L’intérêt de cette analyse est la proposition d’une vision globale des transformations autour des dynamiques entrepreneuriales et de leur accompagnement, même si celles ci se limitent aux création d’entreprises “haut de gamme” et ignore les autres créations bien plus nombreuses, mais modestes.
Les données proposées sont souvent partielles au regard de ce que je connais.
“La France est le champion occidental de la création d’entreprise ! Entre 2007 et 2012, le nombre d’entreprises créées dans l’Hexagone a progressé quatre fois plus vite en moyenne que dans l’ensemble des pays du G7; la France compte plus d’entreprises par habitant qu’aux Etats-Unis, en Allemagne, en Italie ou au Royaume-Uni. C’est oublier l’impossibilité de comparer les pays quant aux régimes mis en place (notamment les autoentrepreneurs en France)?
Deux dynamiques différentes sont à l’œuvre : d’une part celle de la démultiplication des micro-entreprises et des entreprises individuelles, dont le nombre a doublé entre 2007 et 2016, et d’autre part, la croissance des créations de société (+20% sur la même période); parmi ces entreprises, beaucoup sont fragiles et génèrent peu de chiffre d’affaires.
Le profil de l’entrepreneur français se distingue aussi par trois caractéristiques marquantes : la proportion d’entrepreneurs ayant un doctorat (10 fois moindre que dans les autres pays développés en 2013), le pourcentage d’entrepreneurs étrangers (11% à Paris contre 19 en moyenne dans les 40 villes comparables au niveau mondial) et la proportion de jeunes femmes parmi les entrepreneurs (22% en 2013 comparé à 32% pour les USA, près de 30% en Grande-Bretagne).
Le phénomène start-up, né dès les années 90, déterminant pour le développement économique et la compétitivité de la France, reste marginal sur le plan quantitatif (environ 10 000 à 30 000 start-up selon les sources); elles sont fondées par des personnes qui ne représentent pas l’entrepreneur moyen : 90% d’entre eux sont des hommes ayant un niveau de formation supérieure (souvent de niveau Bac+5); rares sont celles qui parviennent à croître fortement et à lever des fonds : en 2014 et 2015 on compte à peine 50 entreprises de moins de 8 ans qui ont levé plus de 15M$ contre près de 1 500 aux Etats-Unis sur la même période.
En 2016 en France, 34% des étudiants veulent devenir entrepreneurs, contre 15% il y a 25 ans.

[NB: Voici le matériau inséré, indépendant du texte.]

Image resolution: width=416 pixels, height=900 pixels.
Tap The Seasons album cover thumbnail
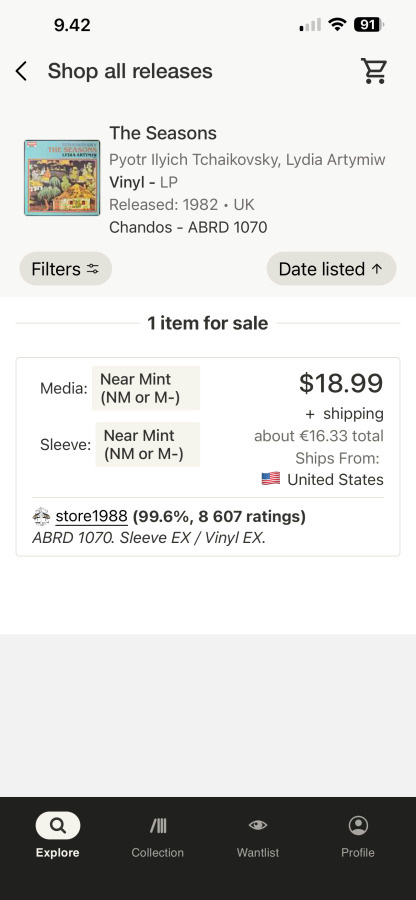tap(62, 178)
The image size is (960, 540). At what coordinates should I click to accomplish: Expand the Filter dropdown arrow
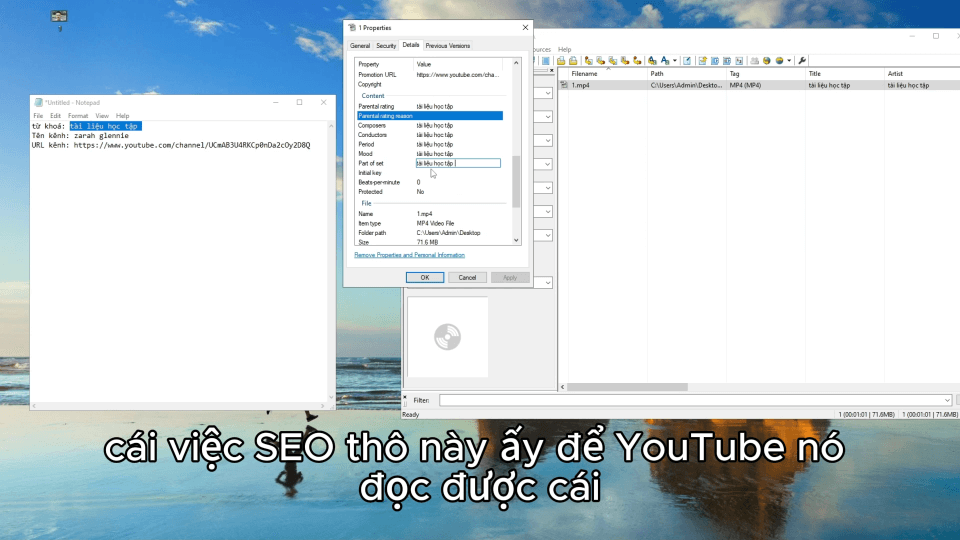(x=946, y=400)
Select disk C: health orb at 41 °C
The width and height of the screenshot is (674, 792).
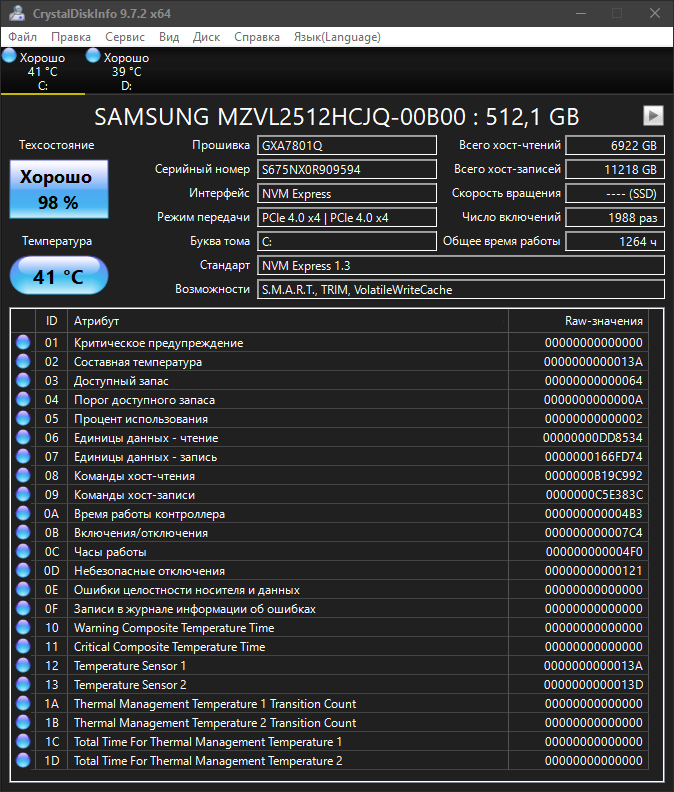click(x=10, y=57)
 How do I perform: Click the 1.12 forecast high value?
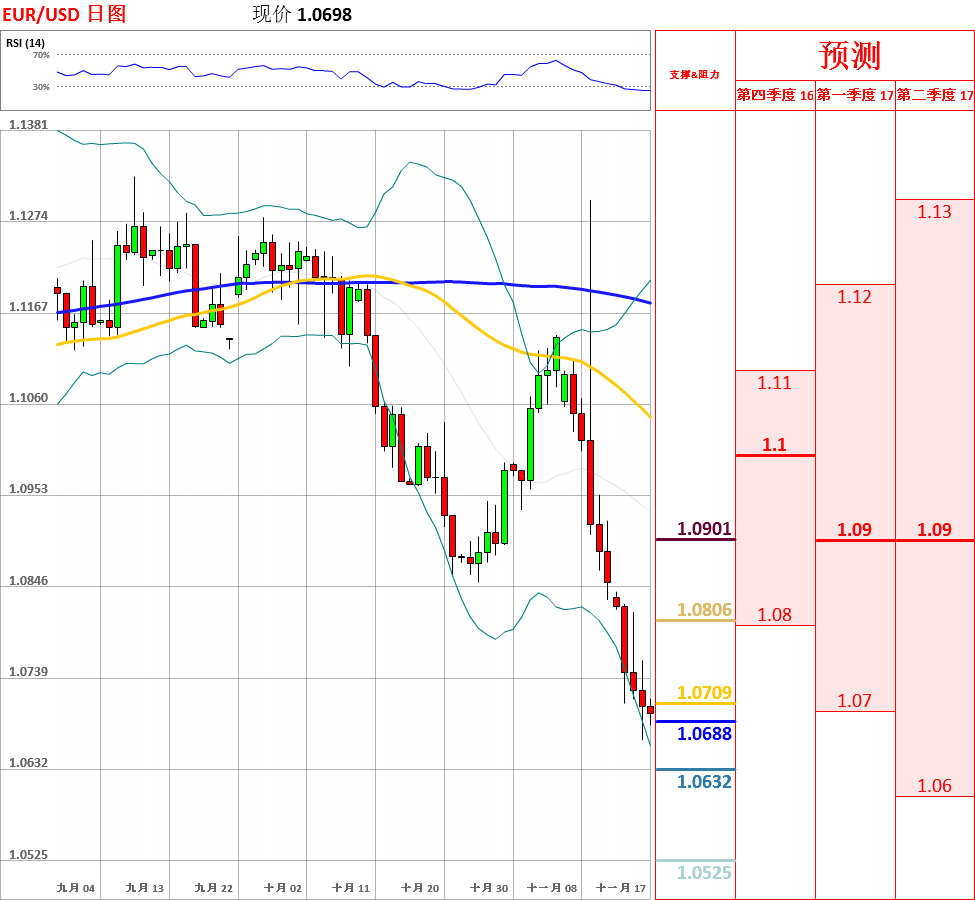click(x=854, y=296)
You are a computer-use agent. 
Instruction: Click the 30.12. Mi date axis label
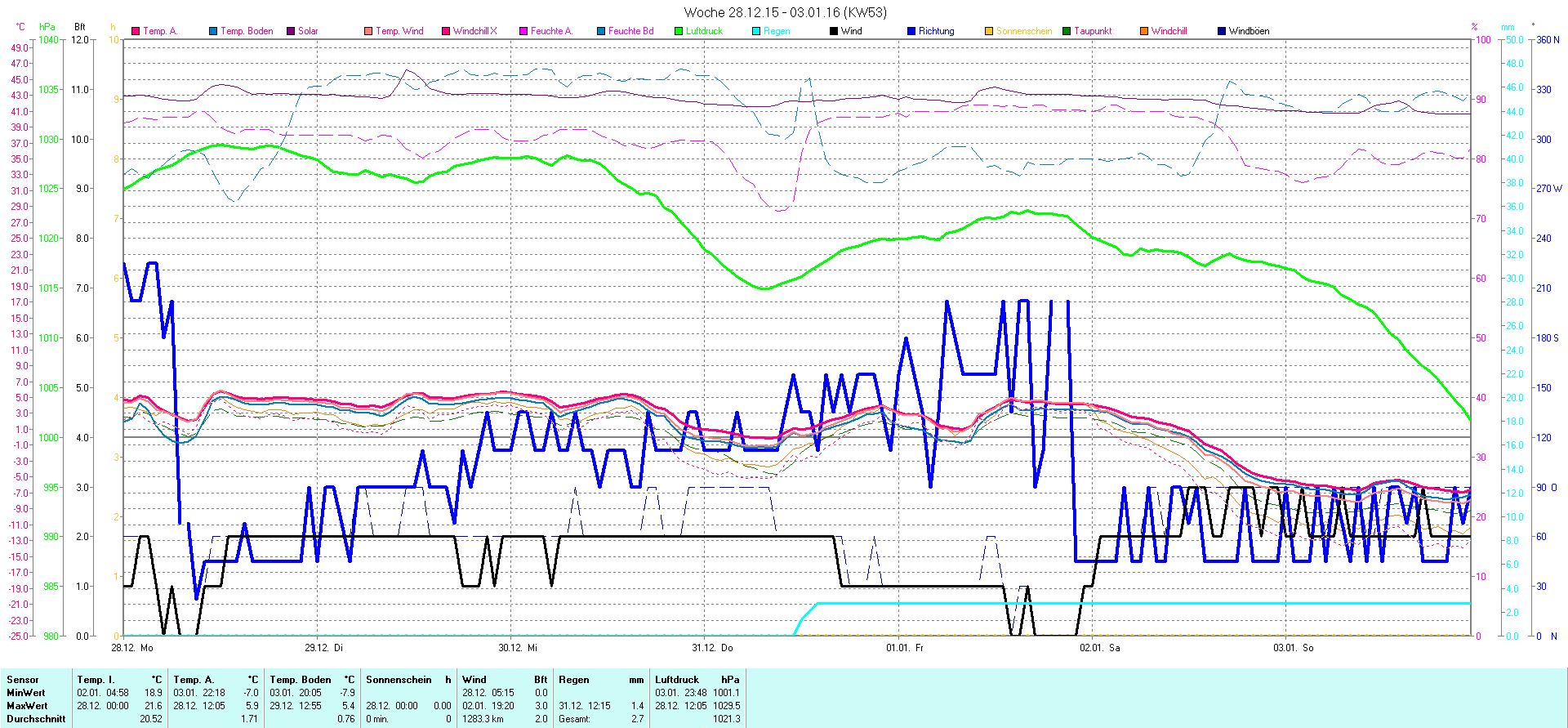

Pour répondre à cette appétence, les formations diplômantes connaissent une croissance spectaculaire. Rien qu’entre 2014 et 2015, le nombre d’élèves suivant des formations en entrepreneuriat en France a augmenté de 20%, passant de 100 000 à 120 000 étudiants, soit près de 5% des étudiants toutes disciplines confondues.
Au sein des 10 meilleures grandes écoles de commerce et d’ingénieur françaises, 100% des élèves suivent au moins un cours en entrepreneuriat; en 1999, si 70% des écoles de commerce et 50% des écoles d’ingénieurs avaient un cours en entrepreneuriat dans l’ensemble de leur établissement, il était bien souvent peu suivi. Quant aux 10 meilleures universités en sciences et en économie-gestion, ces formations touchent désormais près de 65% des élèves.
On compte 2005 enseignants-chercheurs dans le domaine, contre moins d’une cinquantaine il y a 25 ans.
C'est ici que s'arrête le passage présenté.